> [What is required]: Format the records from the line with "The width and height of the screenshot is (1570, 823)." to the line with "pyautogui.click(x=1579, y=724)" as a JSON list of strings, one string per line, leaving out blank lines.

▼▼▼

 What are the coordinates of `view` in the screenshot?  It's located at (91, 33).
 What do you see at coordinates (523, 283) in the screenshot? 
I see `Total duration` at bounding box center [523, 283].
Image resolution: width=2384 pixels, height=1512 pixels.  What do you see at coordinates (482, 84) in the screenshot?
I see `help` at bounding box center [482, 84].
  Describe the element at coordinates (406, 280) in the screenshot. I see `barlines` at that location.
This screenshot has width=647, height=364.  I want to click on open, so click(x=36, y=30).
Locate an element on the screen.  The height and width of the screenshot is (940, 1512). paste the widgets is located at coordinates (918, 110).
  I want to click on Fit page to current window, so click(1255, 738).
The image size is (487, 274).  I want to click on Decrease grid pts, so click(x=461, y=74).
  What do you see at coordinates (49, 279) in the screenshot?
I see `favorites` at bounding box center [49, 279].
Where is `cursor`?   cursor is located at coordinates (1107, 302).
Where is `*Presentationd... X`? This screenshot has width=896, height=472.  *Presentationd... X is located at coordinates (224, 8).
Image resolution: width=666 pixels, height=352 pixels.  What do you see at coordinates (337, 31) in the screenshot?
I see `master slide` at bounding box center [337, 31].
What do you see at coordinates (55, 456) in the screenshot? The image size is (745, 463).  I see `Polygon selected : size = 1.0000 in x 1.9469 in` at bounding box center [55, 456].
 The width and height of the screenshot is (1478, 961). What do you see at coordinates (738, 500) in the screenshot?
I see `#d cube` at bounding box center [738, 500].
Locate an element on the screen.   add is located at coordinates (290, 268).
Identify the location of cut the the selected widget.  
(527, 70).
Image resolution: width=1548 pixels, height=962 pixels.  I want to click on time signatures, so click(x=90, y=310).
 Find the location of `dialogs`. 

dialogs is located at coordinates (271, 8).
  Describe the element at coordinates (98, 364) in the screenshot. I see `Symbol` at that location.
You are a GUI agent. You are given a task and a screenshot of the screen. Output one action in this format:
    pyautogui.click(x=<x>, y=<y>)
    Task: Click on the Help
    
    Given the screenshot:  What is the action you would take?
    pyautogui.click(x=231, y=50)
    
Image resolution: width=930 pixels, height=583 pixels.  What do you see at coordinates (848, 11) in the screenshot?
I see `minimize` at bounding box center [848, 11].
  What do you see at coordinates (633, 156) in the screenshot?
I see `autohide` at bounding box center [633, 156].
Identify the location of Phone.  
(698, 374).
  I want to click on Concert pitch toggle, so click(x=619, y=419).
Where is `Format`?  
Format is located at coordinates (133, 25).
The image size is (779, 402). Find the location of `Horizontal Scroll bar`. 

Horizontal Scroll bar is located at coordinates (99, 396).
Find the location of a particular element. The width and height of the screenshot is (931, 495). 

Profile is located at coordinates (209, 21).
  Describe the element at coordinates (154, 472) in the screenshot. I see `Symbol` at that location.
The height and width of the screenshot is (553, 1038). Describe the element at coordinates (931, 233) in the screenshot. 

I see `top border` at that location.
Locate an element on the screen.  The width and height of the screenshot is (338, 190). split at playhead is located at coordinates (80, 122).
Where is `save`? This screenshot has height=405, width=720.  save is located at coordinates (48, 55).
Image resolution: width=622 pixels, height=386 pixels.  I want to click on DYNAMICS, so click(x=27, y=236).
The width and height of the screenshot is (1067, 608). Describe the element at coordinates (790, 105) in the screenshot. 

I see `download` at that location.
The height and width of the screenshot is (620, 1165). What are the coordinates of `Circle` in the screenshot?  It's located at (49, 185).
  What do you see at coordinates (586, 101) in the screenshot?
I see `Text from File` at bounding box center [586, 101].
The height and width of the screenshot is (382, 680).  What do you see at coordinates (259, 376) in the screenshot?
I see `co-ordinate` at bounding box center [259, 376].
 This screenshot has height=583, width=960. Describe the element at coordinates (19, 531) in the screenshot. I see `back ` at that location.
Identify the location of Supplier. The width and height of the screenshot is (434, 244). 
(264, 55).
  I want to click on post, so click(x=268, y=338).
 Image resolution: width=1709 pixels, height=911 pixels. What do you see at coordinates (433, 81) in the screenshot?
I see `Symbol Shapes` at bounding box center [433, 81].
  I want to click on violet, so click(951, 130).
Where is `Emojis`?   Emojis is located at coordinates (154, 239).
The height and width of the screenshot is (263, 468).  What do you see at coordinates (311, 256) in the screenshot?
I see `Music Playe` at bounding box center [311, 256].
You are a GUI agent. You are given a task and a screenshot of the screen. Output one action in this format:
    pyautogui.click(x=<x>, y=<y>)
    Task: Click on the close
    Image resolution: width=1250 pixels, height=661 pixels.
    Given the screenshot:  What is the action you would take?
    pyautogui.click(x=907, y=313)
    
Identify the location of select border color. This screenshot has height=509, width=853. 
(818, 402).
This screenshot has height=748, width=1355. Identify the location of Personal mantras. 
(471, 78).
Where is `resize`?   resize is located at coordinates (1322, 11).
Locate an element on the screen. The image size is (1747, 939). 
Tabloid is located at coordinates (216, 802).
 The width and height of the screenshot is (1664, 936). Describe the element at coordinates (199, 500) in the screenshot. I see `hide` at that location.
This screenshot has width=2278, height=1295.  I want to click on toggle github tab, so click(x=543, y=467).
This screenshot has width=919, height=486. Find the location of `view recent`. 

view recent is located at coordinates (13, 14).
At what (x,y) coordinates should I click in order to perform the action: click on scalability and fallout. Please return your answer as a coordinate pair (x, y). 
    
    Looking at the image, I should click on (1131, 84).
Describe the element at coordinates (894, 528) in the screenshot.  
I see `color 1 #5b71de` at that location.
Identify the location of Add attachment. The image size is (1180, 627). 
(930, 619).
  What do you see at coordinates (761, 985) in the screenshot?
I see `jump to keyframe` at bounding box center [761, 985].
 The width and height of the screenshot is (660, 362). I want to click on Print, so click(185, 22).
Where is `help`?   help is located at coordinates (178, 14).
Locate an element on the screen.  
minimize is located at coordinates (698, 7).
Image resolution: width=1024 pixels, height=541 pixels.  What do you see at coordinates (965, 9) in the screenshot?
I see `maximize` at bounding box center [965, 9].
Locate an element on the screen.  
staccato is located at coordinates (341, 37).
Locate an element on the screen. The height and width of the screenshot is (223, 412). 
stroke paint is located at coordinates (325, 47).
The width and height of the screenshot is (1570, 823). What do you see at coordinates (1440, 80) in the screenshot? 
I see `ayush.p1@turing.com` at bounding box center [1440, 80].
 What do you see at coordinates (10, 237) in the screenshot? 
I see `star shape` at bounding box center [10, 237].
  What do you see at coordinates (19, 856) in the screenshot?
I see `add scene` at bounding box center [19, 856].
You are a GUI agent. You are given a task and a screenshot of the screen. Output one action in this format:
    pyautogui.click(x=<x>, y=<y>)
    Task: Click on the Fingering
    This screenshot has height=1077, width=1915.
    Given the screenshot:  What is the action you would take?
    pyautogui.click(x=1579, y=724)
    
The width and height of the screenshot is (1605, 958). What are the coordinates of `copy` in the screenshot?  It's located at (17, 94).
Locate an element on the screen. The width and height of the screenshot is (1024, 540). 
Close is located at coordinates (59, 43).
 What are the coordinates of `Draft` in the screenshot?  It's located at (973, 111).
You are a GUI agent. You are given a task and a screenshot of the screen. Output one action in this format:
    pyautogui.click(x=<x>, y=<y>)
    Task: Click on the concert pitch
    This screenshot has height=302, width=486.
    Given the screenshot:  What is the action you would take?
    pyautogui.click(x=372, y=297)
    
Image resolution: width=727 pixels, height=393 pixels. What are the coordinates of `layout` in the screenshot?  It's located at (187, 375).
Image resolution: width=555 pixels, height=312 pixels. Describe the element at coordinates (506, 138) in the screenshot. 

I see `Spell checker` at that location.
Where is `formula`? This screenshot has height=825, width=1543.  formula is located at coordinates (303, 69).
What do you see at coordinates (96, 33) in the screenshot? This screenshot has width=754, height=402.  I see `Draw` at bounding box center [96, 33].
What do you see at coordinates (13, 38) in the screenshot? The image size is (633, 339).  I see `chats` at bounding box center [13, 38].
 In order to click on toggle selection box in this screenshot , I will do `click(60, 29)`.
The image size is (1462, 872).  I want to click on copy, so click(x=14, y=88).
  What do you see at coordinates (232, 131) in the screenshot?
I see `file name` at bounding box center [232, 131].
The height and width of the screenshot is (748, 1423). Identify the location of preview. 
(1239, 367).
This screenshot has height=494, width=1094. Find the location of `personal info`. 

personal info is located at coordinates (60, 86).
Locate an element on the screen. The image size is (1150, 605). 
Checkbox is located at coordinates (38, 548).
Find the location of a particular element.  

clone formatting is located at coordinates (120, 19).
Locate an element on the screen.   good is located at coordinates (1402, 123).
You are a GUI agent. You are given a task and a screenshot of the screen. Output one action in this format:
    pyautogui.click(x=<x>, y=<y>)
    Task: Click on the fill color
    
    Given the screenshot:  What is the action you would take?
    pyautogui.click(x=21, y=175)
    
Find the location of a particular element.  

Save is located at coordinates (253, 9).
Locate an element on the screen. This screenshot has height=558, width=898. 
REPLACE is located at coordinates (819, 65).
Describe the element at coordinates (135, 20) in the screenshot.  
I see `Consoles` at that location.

▲▲▲

> [Expected answer]:
[
  "The width and height of the screenshot is (1570, 823). What do you see at coordinates (1440, 80) in the screenshot? ",
  "I see `ayush.p1@turing.com` at bounding box center [1440, 80].",
  " What do you see at coordinates (10, 237) in the screenshot? ",
  "I see `star shape` at bounding box center [10, 237].",
  "  What do you see at coordinates (19, 856) in the screenshot?",
  "I see `add scene` at bounding box center [19, 856].",
  "You are a GUI agent. You are given a task and a screenshot of the screen. Output one action in this format:",
  "    pyautogui.click(x=<x>, y=<y>)",
  "    Task: Click on the Fingering",
  "    This screenshot has height=1077, width=1915.",
  "    Given the screenshot:  What is the action you would take?",
  "    pyautogui.click(x=1579, y=724)"
]